Le soleil qui innondait d’une couleur chaleureuse la chambre de la mère de mon frère, absente pour le week end, me réveilla. Dehors, les atours des arbres commençaient à jaunir. Et mon frère était toujours aussi lève-tard.
Je me fis un café et contemplai les livres dan la bibliothèque. Il y avait quelque chose de presque rassurant à mes yeux, de voir cet intérieur sans télévision et bercé de lumière.

Enfin du bruit se fit entendre de la seconde chambre. Les yeux collants, mon frère et sa copine, Nicole entrèrent et me firent la bise, avant de sortir du frigo la charcuterie vegan, le pain, et le jus de fruit.
– Tu veux faire quoi aujourd’hui ? me demanda-t-il.
Je répondis que je n’avais pas d’idée. Si j’aimais les musées, mon frère s’y annuyait vite. Il préférait les expériences nouvelles à la lecture de cartels en faisant « hum hum » tout en soulevant un sourcil pour faire intellectuel. Personne n’est parfait…

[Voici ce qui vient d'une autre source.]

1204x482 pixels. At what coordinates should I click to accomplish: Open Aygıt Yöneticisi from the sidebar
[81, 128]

Alors nous partîmes en vélo le long du Rhin pour le Rheinaue Park, où se tenait une brocante géante.

La journée était douce, et mon frère, comme sa copine, se déplaçaient avec les yeux grand-ouverts, recherchant de quoi assouvir leurs dernières passions :
Mon frère venait de commencer un apprentissage informel chez un artisan faisant de la fonderie d’art, et elle, cherchait des pierres pour faire des bijoux et les vendre sur Etsy. De leur voyage d’un an à bourlinguer, le jeune couple était revenu encore moins emballé par l’idée de travailler « conventionnellement » au vu de leurs niveaux d’étude (mon frère est ingénieur, hein, ce ptit con). Mais qui étais-je pour les juger, sachant que je changeais de carrière comme de chemise, incapable de me fixer. Alors je me mis à chercher avec eux de la vaisselle en argent, pour la faire fondre, et des labradorites pour les percer. Il y avait là cette journée une douceur dans l’air et dans les gens, détendus, bonhommes, qui se promenaient en file indienne au rythme des étals.

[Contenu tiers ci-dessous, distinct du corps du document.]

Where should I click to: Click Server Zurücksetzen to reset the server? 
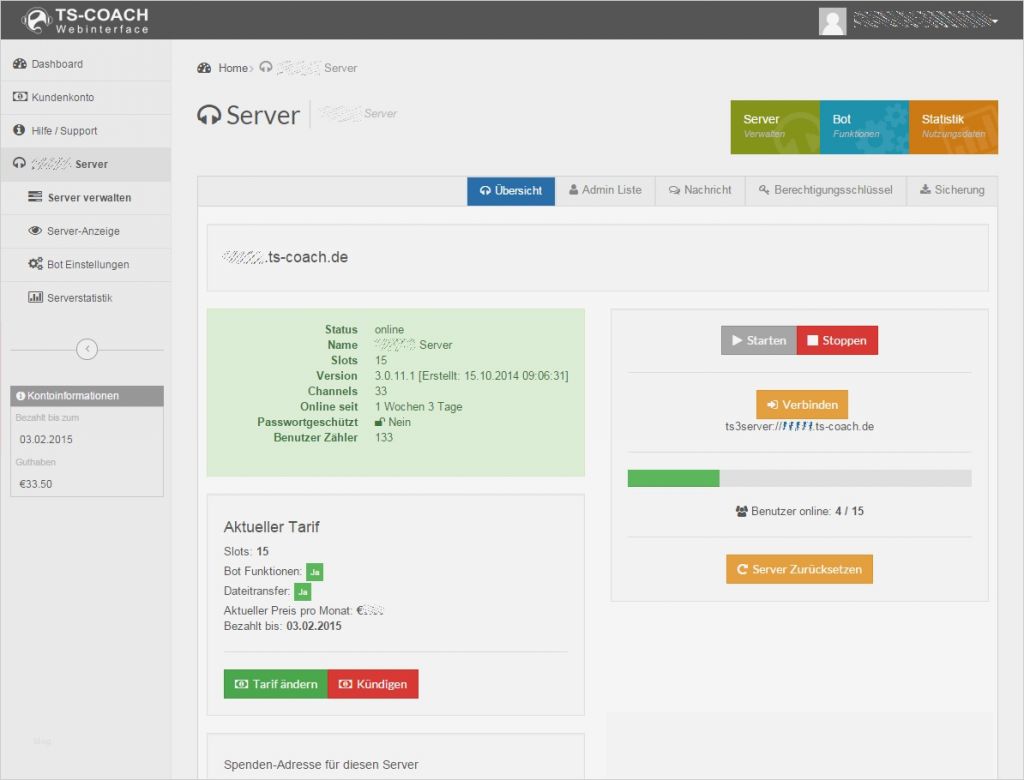[799, 567]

Après 2 heures, il fut temps de manger puis de faire un sieste (pour mon frère, cet adolescent éternel toujours épuisé), tou·te·s les trois allongé·e·s dans l’herbe.

Jardin japonais, Rheinaue Park

Après quelques heures de promenade, un curry wurst et une glace, il fut décidé de partir, non sans passer par le petit jardin japonais aux momijis déjà rouges, dans lequel mon frère n’avait pas été depuis près de vingt ans (« ça m’avait paru beaucoup plus grand à l’époque »). Puis une fois de retour à proximité de l’université, nous nous attablâmes devant une pinte de bière à Alter Zoll, un petit biergarten surplomblant le fleuve.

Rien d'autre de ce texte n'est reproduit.